Congress Steps Up To Fund Maritime, Inland Needs
The inland waterways industry got some good news with the passage by Congress of the $1.3 trillion omnibus appropriations bill to keep the government going for the rest of 2018, which President Trump signed even though he criticized some of its provisions.
On funding of projects important to the waterways industry, Congress ignored the president’s budget requests, instead properly funding maritime and inland infrastructure needs. Especially noticeable was the snubbing of the President’s proposed measures to attract $800 million in private infrastructure financing with $200 million in federal “seed money.” The budget ignored the president’s request for new user fees, which the American Waterways Operators (AWO) and Waterways Council Inc. both strongly opposed.

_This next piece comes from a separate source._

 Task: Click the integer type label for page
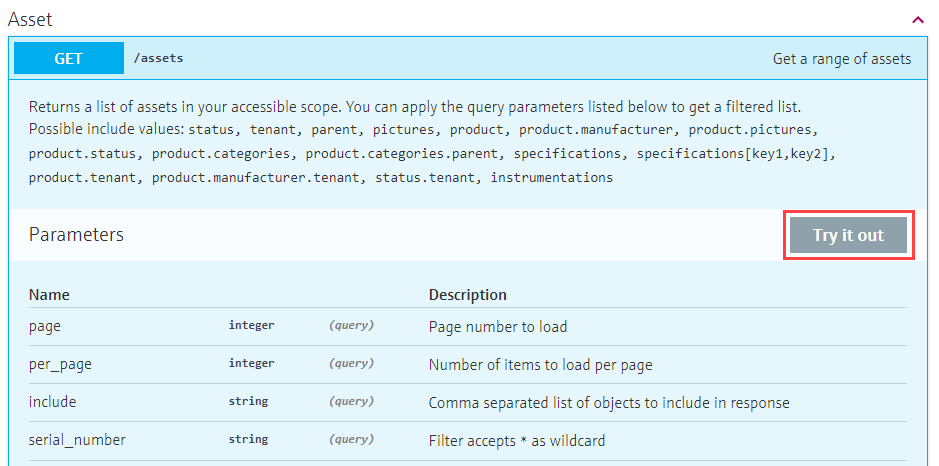point(251,326)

When it came to Corps of Engineers appropriations, Congress provided a record $6.827 billion to the Corps, $789 million more than in fiscal 2017 and $1.8 billion more than the administration’s budget request. That includes a record-setting $3.63 billion for the Corps’ operation and maintenance (O&M) account; and allotted $1.4 billion from the Harbor Maintenance Trust Fund, 45 percent above the president’s request and $100 million more than last year’s appropriation.
Thankfully, the spending plan for the rest of fiscal 2018 budget will more than double funding for work on the new Chickamauga lock, paying for all planned construction this year.
The Maritime Administration was given $979.6 million, $457 million above the 2017 level. The Assistance to Small Shipyards Program was kept at the same funding level of $10 million, and the Marine Highway Program was funded at $7 million, up from $5 million.
The Transportation Investment Generating Economic Recovery (TIGER) grants program, also known as National Infrastructure Investments, was tripled from last year’s $500 million to about $1.5 billion.
Despite these positive measures, the inland waterways industry didn’t get everything on its wish list. On AWO’s top priority, the Vessel Incidental Discharge Act (VIDA), Congress punted. Despite an intensive effort by AWO and its VIDA Coalition partners, VIDA was not included. AWO said it “will continue to lead the coalition and work with congressional allies to find another vehicle for passage of this much-needed legislation this year.”
On the Great Lakes and Mississippi River Brandon Road Study, the bill merely urges the Corps to finalize it by February 2019, and to “implement protocols shown to be effective at reducing the risk of entrainment without jeopardizing the safety of vessels and crews.” AWO and the UnLock Our Jobs coalition issued a statement that said they “will continue to work with Congress and federal agencies to support Asian carp control measures at the Brandon Road Lock that do not compromise the safety of mariners or the efficiency of navigation.”
Until September, at least, the president’s desire for extensive private funding of infrastructure with the possibility of user fees will recede into the background. As our Washington Waves correspondent notes in this issue, D.J. Gribbin, Trump’s special assistant for infrastructure policy and the reported architect of Trump’s February infrastructure speech that included those proposals, has left the White House.
Whether the proposals will be resurrected during the next budget negotiation is impossible to say. A lot can happen in less than a year. There’s no relaxing in Washington, but waterways advocacy organizations can take satisfaction in their good work with members of Congress.